Instituties zorgen voor en regelen een aantal universele aspecten van het menselijke samenleven door het opleggen van passende interactiepatronen. Instituties zorgen voor orde, maar zijn ook dwingend en normatief. Een institutie duidt dus de manier een waarop essentiële taken uitgevoerd en behoeften bevredigd worden op een maatschappelijk voorgeschreven manier.
• Ontstaat van instituties:
Instituties zijn historische constructies. De historiciteit van instituties houdt in dat ze verschillen naar onstaanscontext. Tevens impliceert historiciteit dat het menselijke constructies zijn. Mensen ontwikkelden ze als een antwoord op de eisen die het in stand houden van de menselijke soort stelt.
We moeten een onderscheid maken tussen primaire en secundaire instituties. De primaire instituties zijn deze gericht op het voeden, het reproduceren, het realiseren van het lichamelijke comfort, het scheppen van veiligheid,… Het huwelijk en de familie zijn een goed voorbeeld van een primaire institutie. De instituties die tot integratie van de primaire instituties leiden, noemen we secundaire instituties.
============================================================
Uitdaging: Noem alle zaken waarop primaire instituties volgens de tekst over instituties gericht zijn.
============================================================
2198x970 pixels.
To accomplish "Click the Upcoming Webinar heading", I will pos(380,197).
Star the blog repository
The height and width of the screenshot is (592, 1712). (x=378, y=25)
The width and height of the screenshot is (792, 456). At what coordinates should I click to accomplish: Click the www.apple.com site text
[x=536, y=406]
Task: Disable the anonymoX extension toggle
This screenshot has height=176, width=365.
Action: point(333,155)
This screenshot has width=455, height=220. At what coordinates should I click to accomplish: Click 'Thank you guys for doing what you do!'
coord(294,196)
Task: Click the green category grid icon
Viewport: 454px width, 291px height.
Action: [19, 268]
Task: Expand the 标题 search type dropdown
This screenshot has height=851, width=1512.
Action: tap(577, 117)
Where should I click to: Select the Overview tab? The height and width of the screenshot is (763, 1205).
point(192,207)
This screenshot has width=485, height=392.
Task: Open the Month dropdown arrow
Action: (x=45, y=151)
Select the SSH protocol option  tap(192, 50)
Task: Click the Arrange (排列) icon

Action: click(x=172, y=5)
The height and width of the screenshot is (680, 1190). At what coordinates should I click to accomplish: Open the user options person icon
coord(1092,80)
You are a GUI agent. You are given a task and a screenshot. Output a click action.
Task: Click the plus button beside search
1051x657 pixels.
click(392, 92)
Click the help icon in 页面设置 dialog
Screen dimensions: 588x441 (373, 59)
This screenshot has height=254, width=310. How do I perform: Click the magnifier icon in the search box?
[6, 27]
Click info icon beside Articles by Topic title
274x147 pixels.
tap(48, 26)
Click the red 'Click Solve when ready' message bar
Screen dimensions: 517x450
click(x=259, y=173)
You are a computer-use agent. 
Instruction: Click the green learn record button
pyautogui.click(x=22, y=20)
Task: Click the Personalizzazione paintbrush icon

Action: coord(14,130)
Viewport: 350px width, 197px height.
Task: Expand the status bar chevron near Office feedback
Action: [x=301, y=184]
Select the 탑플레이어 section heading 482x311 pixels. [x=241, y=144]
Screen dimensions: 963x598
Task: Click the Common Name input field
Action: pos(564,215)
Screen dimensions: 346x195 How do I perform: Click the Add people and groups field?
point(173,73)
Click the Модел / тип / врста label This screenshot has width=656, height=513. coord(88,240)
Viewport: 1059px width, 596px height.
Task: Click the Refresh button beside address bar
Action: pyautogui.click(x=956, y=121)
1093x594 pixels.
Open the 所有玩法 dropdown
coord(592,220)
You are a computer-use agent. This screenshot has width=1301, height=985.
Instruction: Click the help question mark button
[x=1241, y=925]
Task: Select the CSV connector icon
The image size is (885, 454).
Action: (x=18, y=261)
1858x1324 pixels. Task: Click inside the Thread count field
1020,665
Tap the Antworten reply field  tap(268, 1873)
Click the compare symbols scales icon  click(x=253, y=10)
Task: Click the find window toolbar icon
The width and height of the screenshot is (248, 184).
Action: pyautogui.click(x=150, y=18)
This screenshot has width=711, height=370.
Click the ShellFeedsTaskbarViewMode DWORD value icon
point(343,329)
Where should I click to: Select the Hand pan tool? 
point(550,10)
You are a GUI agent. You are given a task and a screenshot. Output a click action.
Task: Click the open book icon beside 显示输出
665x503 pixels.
============================================================
Uitkomst oefening:
- het voeden
- het reproduceren
- het realiseren van het lichamelijke comfort
- het scheppen van veiligheid